It’s important to note that building psychological safety in high-performance teams is an ongoing process that requires continuous effort and reinforcement. Regularly evaluate and assess the team’s dynamics, solicit feedback from team members, and make adjustments as needed. By prioritizing psychological safety, teams can cultivate an environment that empowers individuals to contribute their best and thrive collectively. This will sometimes mean that the team leader will feel vulnerable, so be it.  At the end of the day, it is what is important for the business and all its people that counts. 

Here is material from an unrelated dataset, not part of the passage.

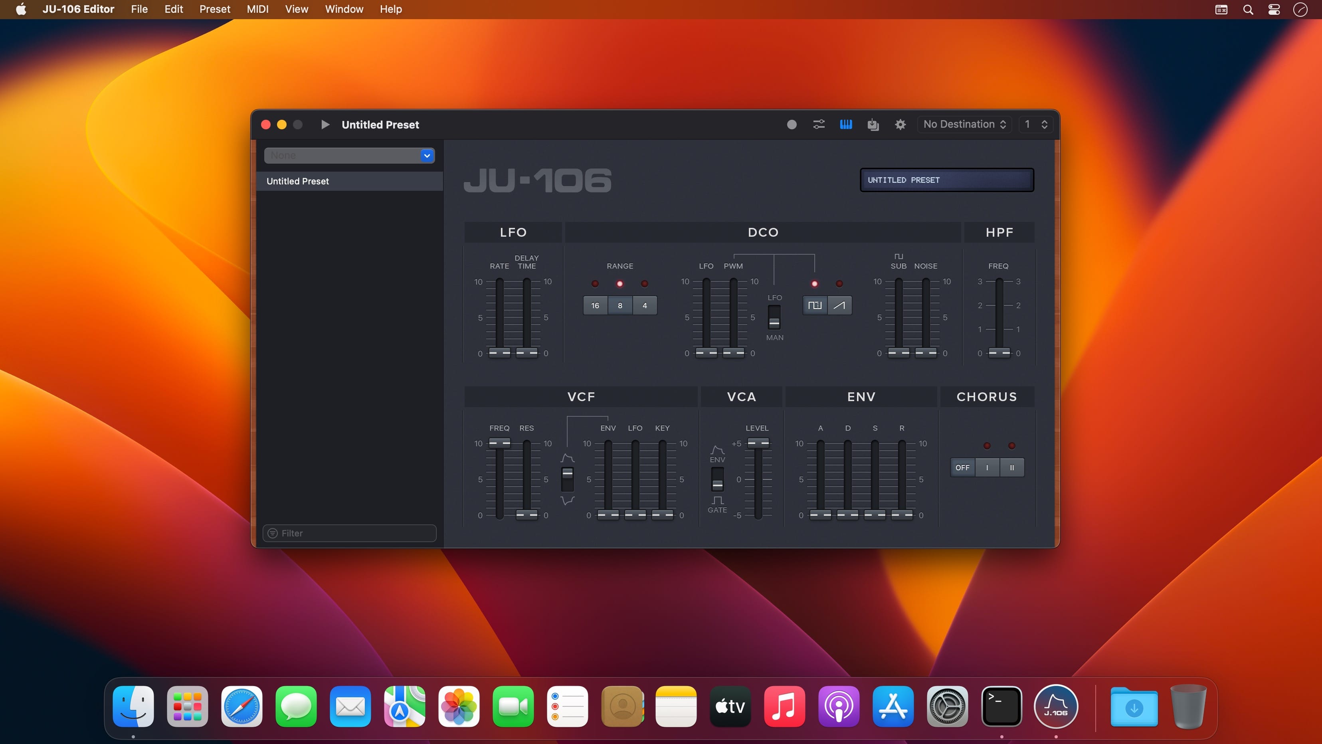This screenshot has width=1322, height=744.
Task: Open the MIDI menu in menu bar
Action: coord(258,9)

My experience is that teams warm to vulnerable leaders far more often than those who are stand offish, unapproachable, and who do not create environments that are safe and that nurture growth and continuous improvement. So my experience is that psychological safety is a foundational element for building high-performance teams. It creates an atmosphere of trust, collaboration, and innovation, enabling team members to bring their best selves to work and achieve exceptional results together.  I encourage you to embrace the idea of psychological safety in the workplace and see for your self how it can impact your high-performance teams and improve business.


Dr Anthony Kenneson-Adams

Dr. Anthony Kenneson-Adams had a 30-year career in the Royal Air Force, becoming a Senior Engineering Officer, Project Manager and Engineering Authority responsible for multiple fast jets and large-body aircraft in peace and war operations. On retiring from the Royal Air Force, he became a Corporate Operational Excellence Consultant in the Paper Manufacturing and Packaging Industries and is now the Head of Learning and Knowledge Transfer for the international Project 7 Consultancy.  You can contact Anthony at or [email protected]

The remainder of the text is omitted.